• [Task] Report only how many lines of the material below contain the string "column". The match is case-sensitive.

• [Input data]
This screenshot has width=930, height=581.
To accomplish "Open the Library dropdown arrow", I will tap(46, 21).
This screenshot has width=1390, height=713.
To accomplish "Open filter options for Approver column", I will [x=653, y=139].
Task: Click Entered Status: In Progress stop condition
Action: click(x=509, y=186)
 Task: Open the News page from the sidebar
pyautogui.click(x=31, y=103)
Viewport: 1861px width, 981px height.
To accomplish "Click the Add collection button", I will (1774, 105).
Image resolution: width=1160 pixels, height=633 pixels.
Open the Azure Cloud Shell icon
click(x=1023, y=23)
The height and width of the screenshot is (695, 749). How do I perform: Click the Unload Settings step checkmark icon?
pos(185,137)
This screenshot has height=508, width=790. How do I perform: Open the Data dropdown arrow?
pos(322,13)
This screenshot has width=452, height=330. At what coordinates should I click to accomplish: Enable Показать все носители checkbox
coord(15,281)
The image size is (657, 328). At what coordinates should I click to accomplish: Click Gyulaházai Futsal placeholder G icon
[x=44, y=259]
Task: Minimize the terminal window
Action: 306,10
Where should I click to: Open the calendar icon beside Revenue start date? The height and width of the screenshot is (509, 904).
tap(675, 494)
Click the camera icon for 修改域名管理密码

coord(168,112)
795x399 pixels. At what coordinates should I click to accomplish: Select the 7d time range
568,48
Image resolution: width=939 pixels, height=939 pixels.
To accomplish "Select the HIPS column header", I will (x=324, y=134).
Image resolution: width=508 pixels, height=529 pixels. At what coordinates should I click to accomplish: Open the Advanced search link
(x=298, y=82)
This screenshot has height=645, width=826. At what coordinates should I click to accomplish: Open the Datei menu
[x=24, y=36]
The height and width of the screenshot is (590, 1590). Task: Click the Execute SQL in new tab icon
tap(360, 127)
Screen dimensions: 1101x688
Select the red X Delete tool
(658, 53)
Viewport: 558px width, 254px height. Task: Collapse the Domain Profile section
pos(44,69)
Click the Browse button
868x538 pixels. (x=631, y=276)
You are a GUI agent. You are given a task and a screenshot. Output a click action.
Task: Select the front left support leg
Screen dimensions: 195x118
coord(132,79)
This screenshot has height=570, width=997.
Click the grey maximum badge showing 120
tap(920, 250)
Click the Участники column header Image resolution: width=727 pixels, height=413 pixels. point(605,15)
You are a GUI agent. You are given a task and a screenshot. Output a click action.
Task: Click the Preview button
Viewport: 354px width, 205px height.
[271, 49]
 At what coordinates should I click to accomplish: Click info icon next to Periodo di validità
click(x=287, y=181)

• [Response to this task] 3